Hace un momento di con esta reseña que hice de Roberto Alcázar, supongo. Basta que, últimamente, has colgado varios poemas de tu obra, me animo a hacer lo mismo en tu muro. Un abrazo, Alberto.

RESEÑA DE “ROBERTO ALCÁZAR, SUPONGO”, de Alberto Masa.
Me encanta leer a Alberto Masa. Tal vez sea uno de sus seguidores más fieles, con diferencia, en el Facebook. Jajajaja Soy parte de lo que él llama Conexión Norte. Alberto siempre me sorprende con su prosa ágil y sus cambios de registro. Es capaz de escribir un relato tan soberbio como “El gordo”, que componer poemas que te ponen la carne de gallina. También es capaz de colgar mil boutades en su muro. Pero, lo que más me sorprende de este escritor es que lo ha leído todo, hasta lo no escrito. Se aprecian sus preferencias: Bukowski, Kafka, Umbral, Céline, Rimbaud, Panero… Pero encoge el alma cuando se convierte en un estilo único, en Masa total, y nos inocula su propio veneno.
A Alberto, que dejó de jugar al ajedrez cuando empezó a perder, le ingresaron sus contados derechos de autor, no se lo pensó -es muy generoso-, y me mandó una de sus obras -éso que me había dicho “espera sin prisas. Aquí hay que oler muy bien para ir a Correos”.
“Roberto Alcázar, supongo”, es un breve magnífico libro. Un libro MASA, autobiográfico, que rezuma sinceridad, y talento para dar y regalar, un libro que va de todo: de la vida, de la muerte, de lo de en medio. Un Masa más agudo, filosófico, valiente, con sus toques negros, que nos sigue hablando de su loro Charly; de la abuela Ciriaca; de Marco, el sobrino; de sus primeros amores: Cecilia y Ariadna…

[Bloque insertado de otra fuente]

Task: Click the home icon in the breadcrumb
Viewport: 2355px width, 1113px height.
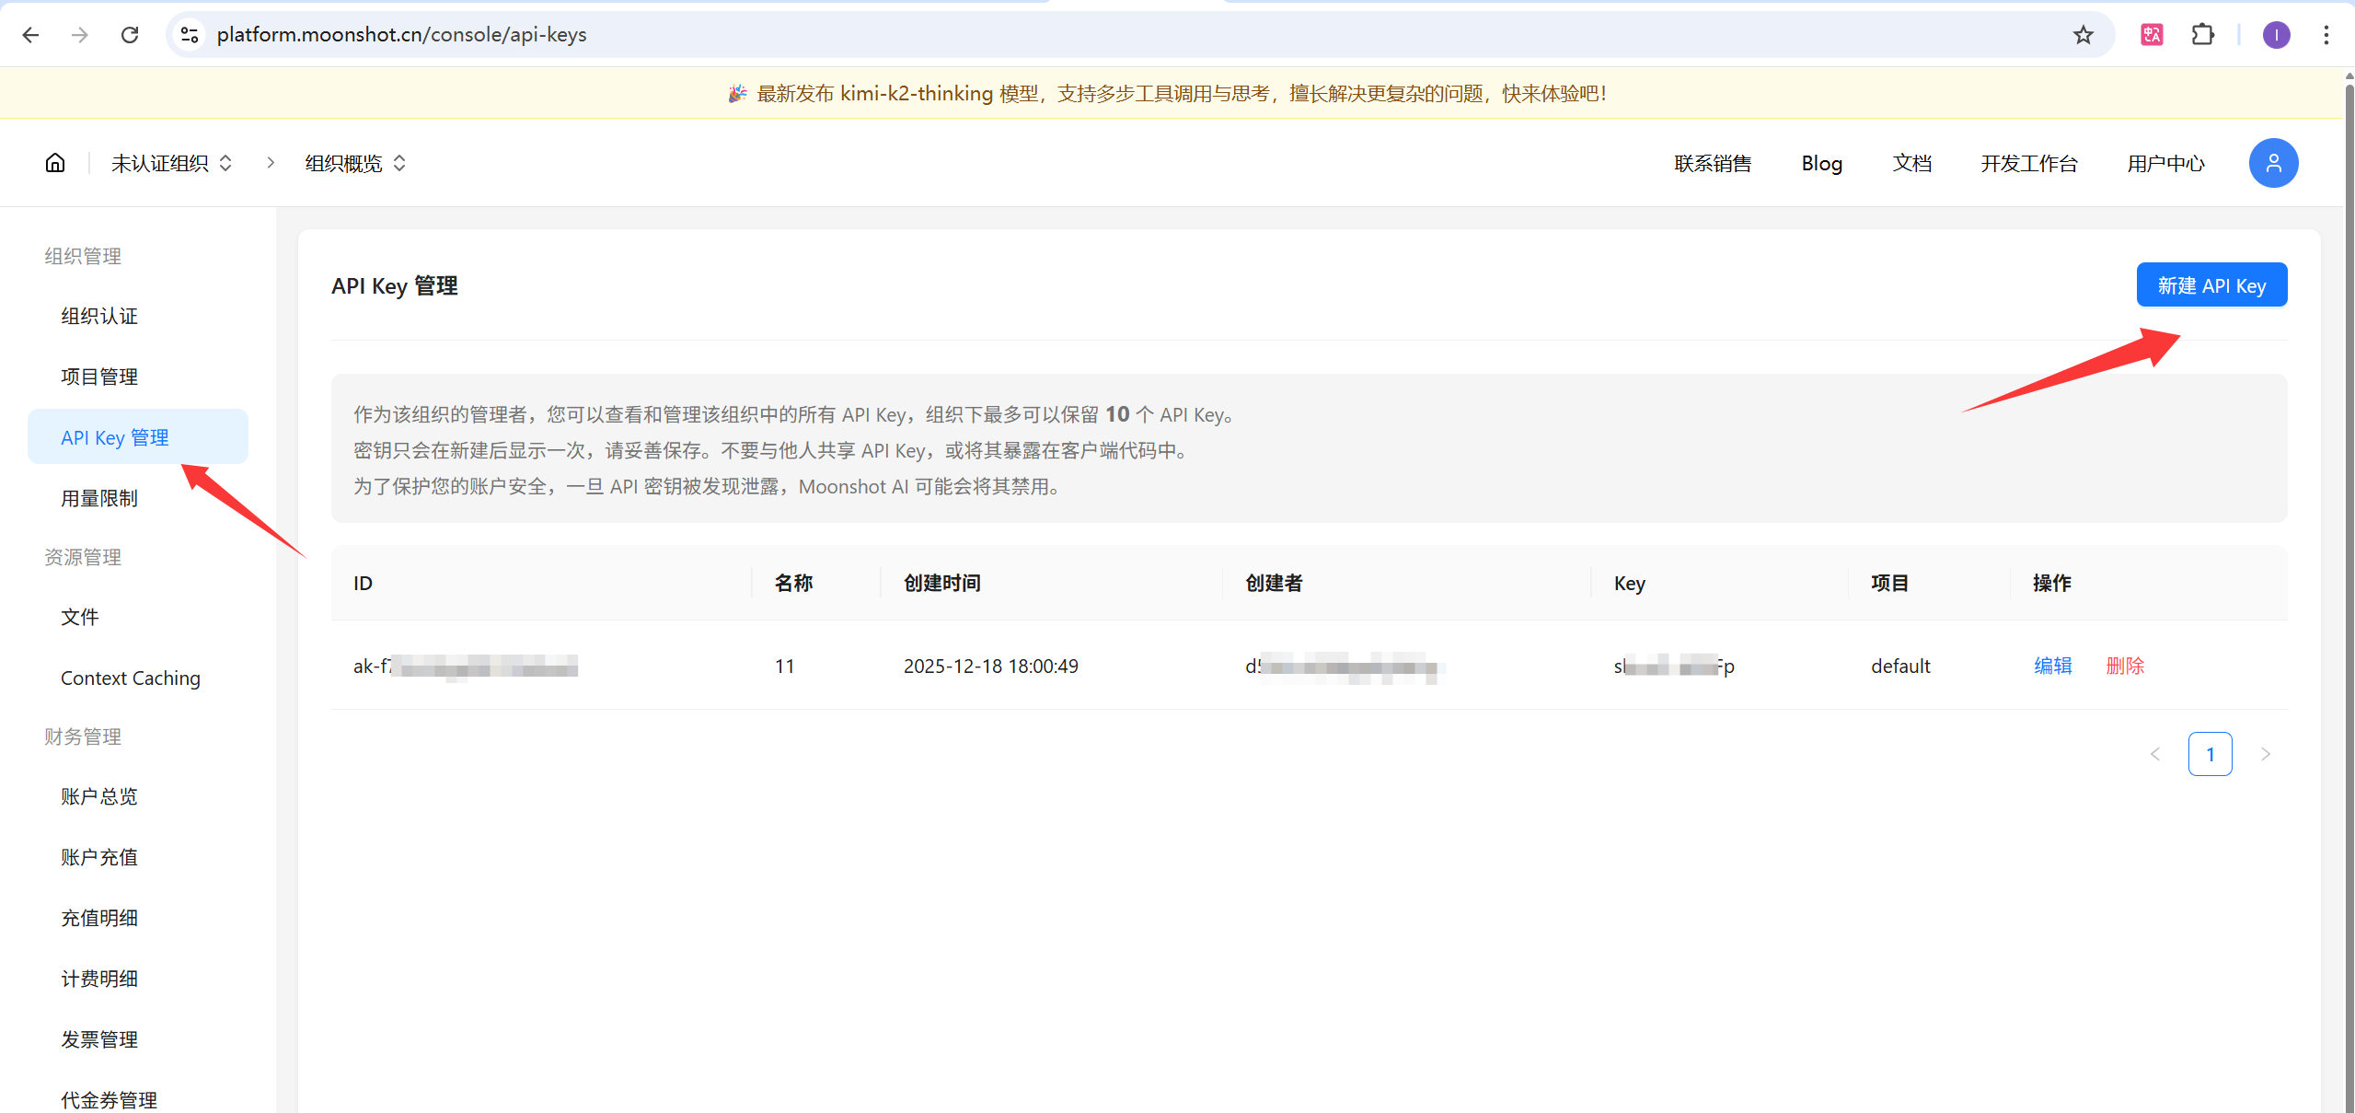Action: [x=55, y=163]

Casi sin salir de casa, con su pijama de rayas azules y miel, jajajajaja, como Rita Barberá detrás de los visillos, con ojo clínico nos desgrana historias intensas y vividas. De como aquel chico tímido y con granos, que apenas sale de casa, “Yo permanezco solo, buscando, si cabe, (que siempre cabe) una soledad mayor, y, luego, otra más mayor”, ha tenido una infancia de terciopelo y oro en un piso humilde, porque Masa es feliz comiendo unas patatas, ketchup y la mostaza chorreando por las manos. Es feliz comiendo unas sardinillas el día de San Juan, o unas lentejas con chorizo con su familia, o con su sopa de sobre y un café sin azúcar bien caliente…
Alberto desgrana sus recuerdos y sueños con ratas, porterías hechas con chándales, helados, pianos, y premios de sidra. De tantas cosas…
Sus duras confesiones: “Yo no he probado el LSD, salvo en veinte o treinta ocasiones”, “Le dije que me esperaban, para que pareciese que yo también tenía amigos”…
Alberto Masa, tan especial, tan raro, un genio.
“Roberto Alcázar, supongo”, qué gran obra.
Ahhhhhhh, impagable su LMP, su único encuentro con Leopoldo María Panero.